The office lease describes our place as “lower level,” which any Chicagoan knows is a euphemism for basement. Some cities call these locations garden apartments, which generally means ground level, your apartment fair game for ants and burglars.
We at WholeHealth Chicago are well below ground level.
My partner Dr. Paul Rubin and I knew we were renting what’s essentially a very large basement when we signed our first lease 11 years ago, but there were also other health care professionals in these types of underground offices on Lincoln Avenue: doctors, dentists, psychologists, even a division of Children’s Memorial Hospital. We both liked the idea of free parking for our patients, which the lease included. But as 11 years went by, saying the word “basement” aloud seemed a bit déclassé and thus we never described the place as anything except “our office.”
Then, a couple of weeks ago, I got a fresh perspective on our center from a new patient. She entered her occupation as “professor,” teaching as she does at one of the city’s major universities.
“Oh my,” she began when I escorted her to the examining room, “A healing cave. I am actually going to see my new doctor in a healing cave.”
I agreed that WholeHealth Chicago had a definite cave-like feel to it. Leaving the street behind, you go down a few stairs and enter the reception area. From your seat in the waiting room, looking out the windows above you, there’s mainly sky, the tops of buildings across the street, and if you stand up maybe a few kneecaps of passersby.

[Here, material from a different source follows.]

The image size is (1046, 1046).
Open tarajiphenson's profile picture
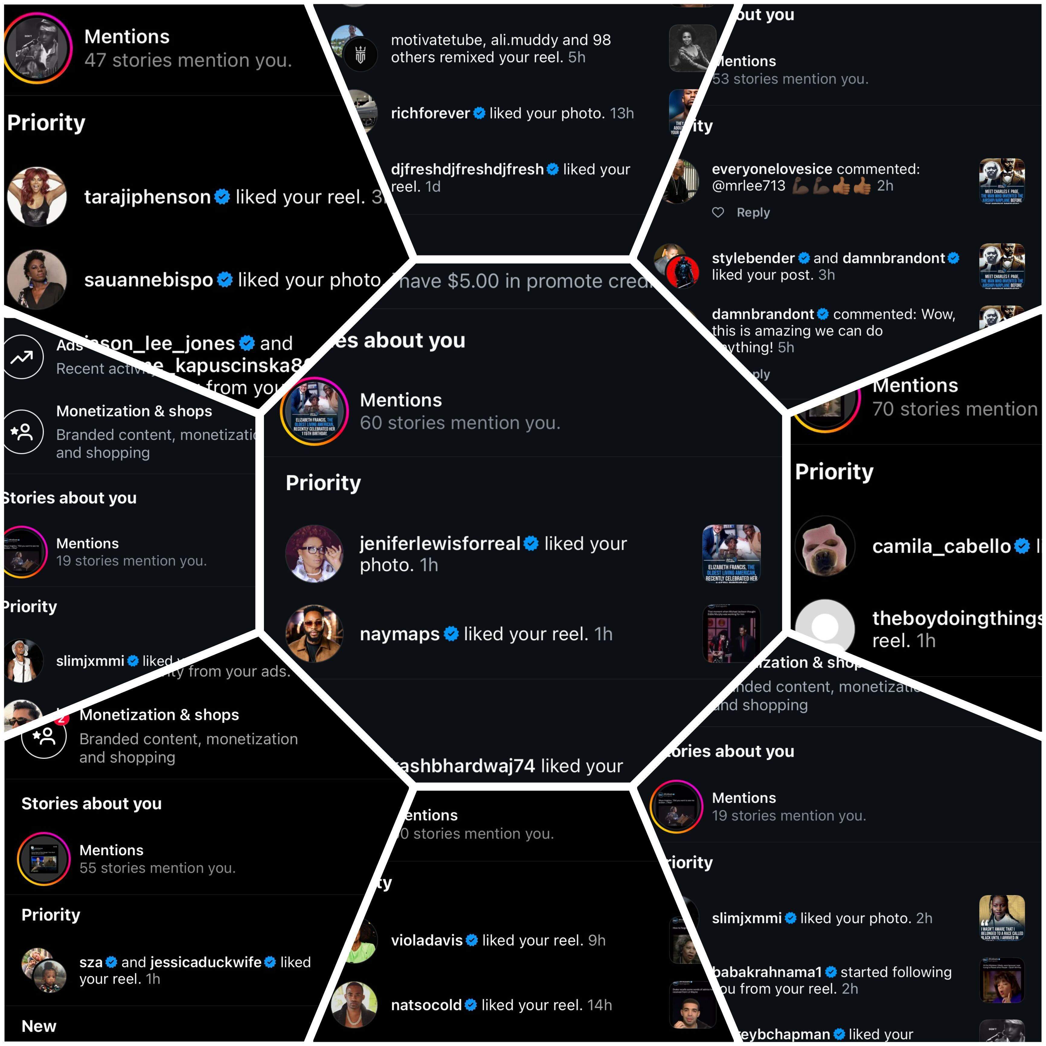(x=37, y=197)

As you’re led down one of our hallways by your practitioner, you may descend even further, ending up in a very quiet, often dimly lit, always windowless room. We ourselves think this is all quite cozy and oddly enough none of us ever complains of seasonal affective disorder (SAD), probably because we don’t actually experience any of the seasonal changes going on outside.
My new patient was a professor of cultural anthropology, and I asked her about healing caves.
“Do you have any idea how ancient the concept of a healing cave actually is?” she began. “In virtually every culture in the world, anthropologists have discovered evidence that healers lived in caves. There were two groups of ancient healers–the shaman and the wise woman. The shamans connected with the spirit world and had a spiritual place that was essentially off-limits to everyone else, like a mountaintop or cave.
“But the real healers were the women, and no matter where you travel doing cave archeological digs you’ll find evidence that caves were a place for healing.”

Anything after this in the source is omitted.